TRECHO DO TEXTO
★ ★ ★ ★ ★

Folheto mitral acessório: uma causa incomum de estenose subaórtica

Marcos Alves PavioneI; José Teles de MendonçaII; Ivan Sérgio Espínola SouzaIII; Maria Amélia Fontes de Faria RussoIV

DOI: 10.5935/1678-9741.20120080

RESUMO

Criança de três anos, com estenose subvalvar aórtica sem definição precisa ao ecocardiograma, apresentando como diagnóstico cirúrgico um folheto mitral acessório.

ABSTRACT

Three-years-old boy presenting with a subvalvar aortic stenosis without a precise definition by echocardiography, where the surgical approach revealed an accessory mitral leaflet.

ABREVIAÇÕES E ACRÔNIMOS

ESAo: estenose subvalvar aórtica

TMA: tecido mitral acessório

FMA: folheto mitral acessório

VSVE: via de saída do ventrículo esquerdo

CEC: circulação extracorpórea

INTRODUÇÃO

A estenose subvalvar aórtica (ESAo) corresponde a cerca de 1% das cardiopatias congênitas e geralmente se apresenta nas formas de membrana (segmento estreito) ou túnel (segmento mais extenso) [1], usualmente são adquiridas e progressivas. Uma causa rara de ESAo congênita é a obstrução por tecido mitral acessório (TMA), sendo aproximadamente metade dos casos gerada por um folheto mitral acessório (FMA) [2].

★ ★ ★ ★ ★

REQUISITOS DO EXERCÍCIO
Responda com base no trecho sobre estenose subaórtica:
1. Que idade tem a criança descrita no resumo?
2. Segundo a introdução, a que percentual das cardiopatias congênitas corresponde a estenose subvalvar aórtica?
3. Em que proporção dos casos de obstrução por tecido mitral acessório a causa é um folheto mitral acessório?
Use somente o trecho como fonte.

DADOS DE ORIGEM
★ ★ ★ ★ ★

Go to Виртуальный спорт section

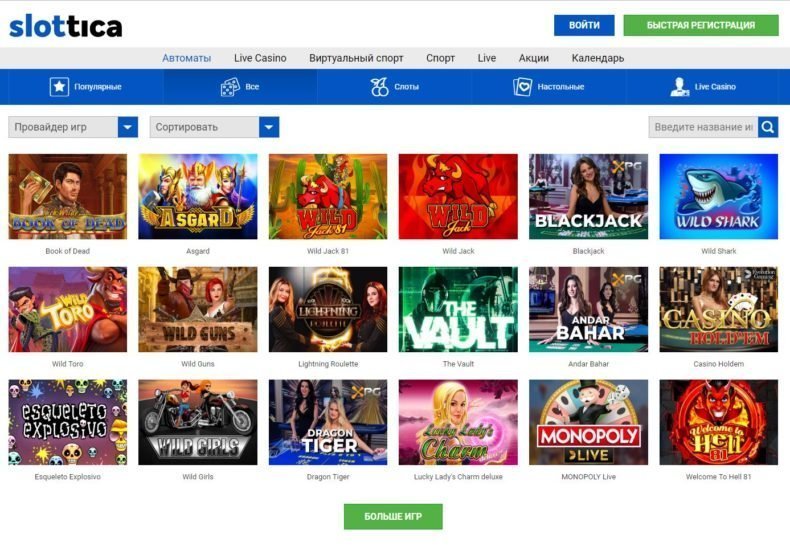(x=356, y=58)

★ ★ ★ ★ ★

RESPOSTA DO PROBLEMA
1. Três anos.
2. Cerca de 1%.
3. Em aproximadamente metade dos casos.